WORK TASK
The word "menu" may appear in lines of the data; say how many such lines there are, with nothing beyond the number.

THE DATA
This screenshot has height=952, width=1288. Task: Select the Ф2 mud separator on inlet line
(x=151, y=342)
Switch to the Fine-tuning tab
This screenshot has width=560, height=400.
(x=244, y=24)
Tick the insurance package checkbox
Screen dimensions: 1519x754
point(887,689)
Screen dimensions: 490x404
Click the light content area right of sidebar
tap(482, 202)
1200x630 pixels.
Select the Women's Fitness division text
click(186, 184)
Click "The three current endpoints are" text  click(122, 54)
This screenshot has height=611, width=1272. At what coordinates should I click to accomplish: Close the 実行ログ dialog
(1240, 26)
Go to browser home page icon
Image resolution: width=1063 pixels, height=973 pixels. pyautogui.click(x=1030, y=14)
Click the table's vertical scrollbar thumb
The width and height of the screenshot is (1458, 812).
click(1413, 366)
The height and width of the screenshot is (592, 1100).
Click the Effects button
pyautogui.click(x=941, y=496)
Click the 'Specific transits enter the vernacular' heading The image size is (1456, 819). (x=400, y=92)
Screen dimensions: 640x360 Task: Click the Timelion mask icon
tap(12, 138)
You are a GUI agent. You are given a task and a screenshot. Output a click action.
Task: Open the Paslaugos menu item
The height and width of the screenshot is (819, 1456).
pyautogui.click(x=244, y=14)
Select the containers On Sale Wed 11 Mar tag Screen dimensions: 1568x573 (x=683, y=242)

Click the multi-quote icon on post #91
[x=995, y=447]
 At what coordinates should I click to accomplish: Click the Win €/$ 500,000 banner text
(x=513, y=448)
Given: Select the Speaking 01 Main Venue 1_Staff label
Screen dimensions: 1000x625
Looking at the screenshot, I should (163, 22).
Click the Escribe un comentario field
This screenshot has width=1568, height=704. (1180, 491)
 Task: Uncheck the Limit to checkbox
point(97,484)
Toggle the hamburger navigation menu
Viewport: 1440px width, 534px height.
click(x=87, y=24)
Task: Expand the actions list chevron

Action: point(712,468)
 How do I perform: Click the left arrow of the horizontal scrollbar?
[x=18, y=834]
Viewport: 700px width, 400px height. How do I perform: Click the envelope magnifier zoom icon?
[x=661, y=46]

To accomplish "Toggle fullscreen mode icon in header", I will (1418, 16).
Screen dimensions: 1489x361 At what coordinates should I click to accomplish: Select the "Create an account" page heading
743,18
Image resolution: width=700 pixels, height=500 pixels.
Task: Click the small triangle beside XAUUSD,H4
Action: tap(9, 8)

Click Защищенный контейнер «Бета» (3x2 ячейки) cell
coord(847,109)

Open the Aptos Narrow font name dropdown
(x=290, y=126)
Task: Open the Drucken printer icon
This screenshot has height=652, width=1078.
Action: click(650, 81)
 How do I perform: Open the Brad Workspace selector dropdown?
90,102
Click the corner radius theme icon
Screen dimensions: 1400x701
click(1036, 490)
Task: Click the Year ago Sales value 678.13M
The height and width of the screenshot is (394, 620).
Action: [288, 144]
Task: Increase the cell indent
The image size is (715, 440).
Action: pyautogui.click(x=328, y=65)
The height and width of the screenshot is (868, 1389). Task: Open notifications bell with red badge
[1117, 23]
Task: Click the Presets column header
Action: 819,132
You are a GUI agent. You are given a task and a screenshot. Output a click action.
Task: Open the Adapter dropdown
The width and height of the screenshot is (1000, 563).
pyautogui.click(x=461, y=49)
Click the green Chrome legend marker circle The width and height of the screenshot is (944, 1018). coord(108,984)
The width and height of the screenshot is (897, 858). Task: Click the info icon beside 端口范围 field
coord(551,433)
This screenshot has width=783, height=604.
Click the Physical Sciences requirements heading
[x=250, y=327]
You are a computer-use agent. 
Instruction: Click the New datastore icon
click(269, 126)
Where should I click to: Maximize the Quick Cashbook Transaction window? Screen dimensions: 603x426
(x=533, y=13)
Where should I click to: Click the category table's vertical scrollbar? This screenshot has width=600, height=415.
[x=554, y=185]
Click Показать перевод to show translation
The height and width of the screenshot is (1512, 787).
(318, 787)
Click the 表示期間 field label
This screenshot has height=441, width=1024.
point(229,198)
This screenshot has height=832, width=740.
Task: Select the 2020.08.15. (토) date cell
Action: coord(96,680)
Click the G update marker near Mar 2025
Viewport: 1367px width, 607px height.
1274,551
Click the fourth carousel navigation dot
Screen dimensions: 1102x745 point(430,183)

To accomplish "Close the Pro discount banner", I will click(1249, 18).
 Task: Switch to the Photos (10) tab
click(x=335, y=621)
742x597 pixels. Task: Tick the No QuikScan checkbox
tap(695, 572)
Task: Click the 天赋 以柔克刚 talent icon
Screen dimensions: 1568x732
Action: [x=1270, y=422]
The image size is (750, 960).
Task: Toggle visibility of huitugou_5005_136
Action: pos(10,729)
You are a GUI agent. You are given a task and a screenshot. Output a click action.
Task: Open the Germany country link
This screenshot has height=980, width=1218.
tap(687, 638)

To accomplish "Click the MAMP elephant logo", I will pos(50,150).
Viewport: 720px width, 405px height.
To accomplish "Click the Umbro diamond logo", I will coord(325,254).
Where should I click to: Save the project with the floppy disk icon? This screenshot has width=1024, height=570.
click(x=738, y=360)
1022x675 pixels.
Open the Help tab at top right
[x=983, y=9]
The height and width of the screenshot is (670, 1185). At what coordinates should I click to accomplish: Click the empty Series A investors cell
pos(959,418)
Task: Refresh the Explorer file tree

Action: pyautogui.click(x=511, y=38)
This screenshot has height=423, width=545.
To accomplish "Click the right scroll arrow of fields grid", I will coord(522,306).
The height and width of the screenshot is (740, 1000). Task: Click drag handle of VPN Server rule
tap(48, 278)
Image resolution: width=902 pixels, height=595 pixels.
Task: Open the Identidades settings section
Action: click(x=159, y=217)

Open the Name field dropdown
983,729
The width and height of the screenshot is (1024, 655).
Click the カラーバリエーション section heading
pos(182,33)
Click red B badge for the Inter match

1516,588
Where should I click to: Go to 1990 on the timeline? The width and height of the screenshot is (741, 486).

ANSWER TO THE PROBLEM
2